_What is needed_:
Transcribe exactly the lines that fall between the one holding "Open the system designer gear icon" and the one holding "Image resolution: width=1568", inclusive, from the entries below.

── Exercise data ──

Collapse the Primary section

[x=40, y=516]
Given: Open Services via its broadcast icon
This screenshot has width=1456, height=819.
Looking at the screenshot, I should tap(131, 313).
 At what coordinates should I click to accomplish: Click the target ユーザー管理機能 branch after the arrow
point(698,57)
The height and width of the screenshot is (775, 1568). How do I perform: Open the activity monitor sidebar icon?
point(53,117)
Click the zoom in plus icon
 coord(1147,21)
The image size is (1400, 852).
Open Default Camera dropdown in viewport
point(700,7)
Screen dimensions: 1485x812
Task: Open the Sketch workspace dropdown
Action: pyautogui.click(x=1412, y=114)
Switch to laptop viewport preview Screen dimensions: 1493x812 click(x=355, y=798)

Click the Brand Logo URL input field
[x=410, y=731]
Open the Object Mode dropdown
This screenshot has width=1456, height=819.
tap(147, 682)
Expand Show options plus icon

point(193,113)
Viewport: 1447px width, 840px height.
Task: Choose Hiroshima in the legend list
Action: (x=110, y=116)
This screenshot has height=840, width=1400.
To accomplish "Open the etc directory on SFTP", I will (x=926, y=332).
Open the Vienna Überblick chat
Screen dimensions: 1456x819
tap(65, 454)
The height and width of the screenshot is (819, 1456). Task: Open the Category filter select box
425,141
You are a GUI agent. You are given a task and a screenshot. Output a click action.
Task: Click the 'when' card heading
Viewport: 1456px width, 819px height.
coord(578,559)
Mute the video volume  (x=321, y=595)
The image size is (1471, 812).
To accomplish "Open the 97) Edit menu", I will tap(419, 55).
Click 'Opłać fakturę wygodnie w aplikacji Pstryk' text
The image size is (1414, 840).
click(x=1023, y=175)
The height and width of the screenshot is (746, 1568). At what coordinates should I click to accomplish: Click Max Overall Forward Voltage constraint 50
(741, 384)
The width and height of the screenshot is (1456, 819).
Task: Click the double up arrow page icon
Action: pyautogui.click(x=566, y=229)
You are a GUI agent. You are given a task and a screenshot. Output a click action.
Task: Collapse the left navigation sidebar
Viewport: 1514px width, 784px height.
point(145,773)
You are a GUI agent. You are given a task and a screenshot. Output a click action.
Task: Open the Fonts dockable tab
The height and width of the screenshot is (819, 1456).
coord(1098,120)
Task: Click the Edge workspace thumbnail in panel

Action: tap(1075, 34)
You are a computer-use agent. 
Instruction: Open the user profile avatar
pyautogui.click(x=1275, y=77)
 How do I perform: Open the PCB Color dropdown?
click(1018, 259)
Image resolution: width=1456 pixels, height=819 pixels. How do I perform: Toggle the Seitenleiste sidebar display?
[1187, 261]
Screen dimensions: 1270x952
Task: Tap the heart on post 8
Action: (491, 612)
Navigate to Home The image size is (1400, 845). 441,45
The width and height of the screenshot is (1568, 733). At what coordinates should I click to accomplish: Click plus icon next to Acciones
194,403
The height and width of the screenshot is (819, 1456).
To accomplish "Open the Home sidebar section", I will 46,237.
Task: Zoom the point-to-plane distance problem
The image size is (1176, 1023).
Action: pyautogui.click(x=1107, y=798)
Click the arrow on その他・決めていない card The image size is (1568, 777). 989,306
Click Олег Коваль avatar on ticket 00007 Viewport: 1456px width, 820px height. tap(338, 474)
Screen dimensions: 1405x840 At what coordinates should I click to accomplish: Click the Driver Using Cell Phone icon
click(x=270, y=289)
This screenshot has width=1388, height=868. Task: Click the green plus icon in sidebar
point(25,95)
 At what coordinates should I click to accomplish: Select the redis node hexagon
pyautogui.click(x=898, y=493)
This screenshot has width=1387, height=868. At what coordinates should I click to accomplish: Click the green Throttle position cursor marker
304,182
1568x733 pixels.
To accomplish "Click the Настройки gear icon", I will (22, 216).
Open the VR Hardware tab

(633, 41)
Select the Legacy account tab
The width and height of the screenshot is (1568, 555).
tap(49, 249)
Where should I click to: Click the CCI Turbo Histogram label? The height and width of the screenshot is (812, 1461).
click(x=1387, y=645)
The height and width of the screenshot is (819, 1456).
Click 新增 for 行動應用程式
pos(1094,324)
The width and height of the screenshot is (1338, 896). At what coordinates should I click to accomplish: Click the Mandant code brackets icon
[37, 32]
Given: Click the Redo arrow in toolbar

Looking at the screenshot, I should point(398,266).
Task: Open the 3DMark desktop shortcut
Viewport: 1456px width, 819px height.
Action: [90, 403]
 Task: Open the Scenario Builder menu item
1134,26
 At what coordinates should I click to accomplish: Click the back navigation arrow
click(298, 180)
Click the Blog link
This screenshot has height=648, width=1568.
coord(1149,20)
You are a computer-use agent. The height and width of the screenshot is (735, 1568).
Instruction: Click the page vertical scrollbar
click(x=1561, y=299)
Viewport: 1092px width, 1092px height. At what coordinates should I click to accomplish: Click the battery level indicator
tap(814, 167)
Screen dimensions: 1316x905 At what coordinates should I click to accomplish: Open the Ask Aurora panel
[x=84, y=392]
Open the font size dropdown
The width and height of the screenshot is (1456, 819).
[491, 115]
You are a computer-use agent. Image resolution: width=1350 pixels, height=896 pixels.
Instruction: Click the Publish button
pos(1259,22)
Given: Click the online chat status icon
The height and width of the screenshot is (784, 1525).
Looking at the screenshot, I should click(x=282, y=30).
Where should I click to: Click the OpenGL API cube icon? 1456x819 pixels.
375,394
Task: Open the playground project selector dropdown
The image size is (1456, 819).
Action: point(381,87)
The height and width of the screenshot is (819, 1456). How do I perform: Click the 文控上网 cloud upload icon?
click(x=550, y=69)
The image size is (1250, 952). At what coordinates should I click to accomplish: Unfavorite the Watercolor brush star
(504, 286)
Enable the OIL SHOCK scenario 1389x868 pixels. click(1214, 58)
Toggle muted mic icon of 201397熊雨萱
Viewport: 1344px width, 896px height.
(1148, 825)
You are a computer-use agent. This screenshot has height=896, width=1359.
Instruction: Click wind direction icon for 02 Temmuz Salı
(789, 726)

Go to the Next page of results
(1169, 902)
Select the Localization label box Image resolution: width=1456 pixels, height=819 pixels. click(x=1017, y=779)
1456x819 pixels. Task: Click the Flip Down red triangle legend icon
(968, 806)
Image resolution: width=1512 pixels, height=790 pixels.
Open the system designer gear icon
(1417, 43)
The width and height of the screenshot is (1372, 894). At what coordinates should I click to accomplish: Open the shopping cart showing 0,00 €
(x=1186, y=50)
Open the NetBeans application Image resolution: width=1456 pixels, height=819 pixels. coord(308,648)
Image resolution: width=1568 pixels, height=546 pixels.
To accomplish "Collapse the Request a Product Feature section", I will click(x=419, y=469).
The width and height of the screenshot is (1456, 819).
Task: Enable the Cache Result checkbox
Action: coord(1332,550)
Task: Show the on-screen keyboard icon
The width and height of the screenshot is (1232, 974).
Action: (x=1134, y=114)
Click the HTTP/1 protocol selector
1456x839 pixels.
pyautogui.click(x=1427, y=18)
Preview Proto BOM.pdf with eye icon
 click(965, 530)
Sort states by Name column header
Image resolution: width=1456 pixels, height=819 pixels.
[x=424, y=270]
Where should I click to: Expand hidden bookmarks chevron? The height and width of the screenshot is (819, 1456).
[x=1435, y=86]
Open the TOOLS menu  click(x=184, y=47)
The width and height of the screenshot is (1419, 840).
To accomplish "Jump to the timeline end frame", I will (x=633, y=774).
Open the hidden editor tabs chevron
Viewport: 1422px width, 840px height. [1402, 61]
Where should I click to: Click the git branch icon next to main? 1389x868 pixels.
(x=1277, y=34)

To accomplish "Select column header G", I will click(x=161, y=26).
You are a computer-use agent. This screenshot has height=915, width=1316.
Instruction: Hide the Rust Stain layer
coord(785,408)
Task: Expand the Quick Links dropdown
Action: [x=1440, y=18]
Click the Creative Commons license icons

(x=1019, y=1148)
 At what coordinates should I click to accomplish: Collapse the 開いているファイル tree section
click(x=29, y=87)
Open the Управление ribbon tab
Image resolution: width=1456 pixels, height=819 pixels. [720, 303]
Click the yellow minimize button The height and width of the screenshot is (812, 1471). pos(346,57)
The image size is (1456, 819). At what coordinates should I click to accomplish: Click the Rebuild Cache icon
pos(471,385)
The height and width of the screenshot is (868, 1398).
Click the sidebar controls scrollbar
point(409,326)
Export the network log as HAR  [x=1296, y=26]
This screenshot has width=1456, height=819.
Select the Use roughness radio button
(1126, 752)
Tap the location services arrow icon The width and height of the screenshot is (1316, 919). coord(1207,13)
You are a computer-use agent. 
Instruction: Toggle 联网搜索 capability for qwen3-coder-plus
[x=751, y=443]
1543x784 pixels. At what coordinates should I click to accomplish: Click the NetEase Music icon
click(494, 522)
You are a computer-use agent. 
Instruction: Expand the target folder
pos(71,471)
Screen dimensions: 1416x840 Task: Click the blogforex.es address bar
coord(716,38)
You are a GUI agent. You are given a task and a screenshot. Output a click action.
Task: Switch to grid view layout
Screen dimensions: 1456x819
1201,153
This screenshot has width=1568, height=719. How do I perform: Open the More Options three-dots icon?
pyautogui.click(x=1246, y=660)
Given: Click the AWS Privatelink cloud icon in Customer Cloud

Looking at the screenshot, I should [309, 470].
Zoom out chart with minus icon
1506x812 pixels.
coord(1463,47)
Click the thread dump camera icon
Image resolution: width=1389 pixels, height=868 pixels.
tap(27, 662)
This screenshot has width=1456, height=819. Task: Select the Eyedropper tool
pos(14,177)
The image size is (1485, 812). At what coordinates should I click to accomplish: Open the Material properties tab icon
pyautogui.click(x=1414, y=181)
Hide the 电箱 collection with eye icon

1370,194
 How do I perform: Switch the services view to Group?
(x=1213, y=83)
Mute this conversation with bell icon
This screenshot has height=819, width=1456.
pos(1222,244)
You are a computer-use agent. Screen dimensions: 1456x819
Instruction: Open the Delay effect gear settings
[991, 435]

───

_Response for this exercise_:
Open the system designer gear icon
(1417, 43)
The width and height of the screenshot is (1372, 894). At what coordinates should I click to accomplish: Open the shopping cart showing 0,00 €
(x=1186, y=50)
Open the NetBeans application Image resolution: width=1456 pixels, height=819 pixels. coord(308,648)
Image resolution: width=1568 pixels, height=546 pixels.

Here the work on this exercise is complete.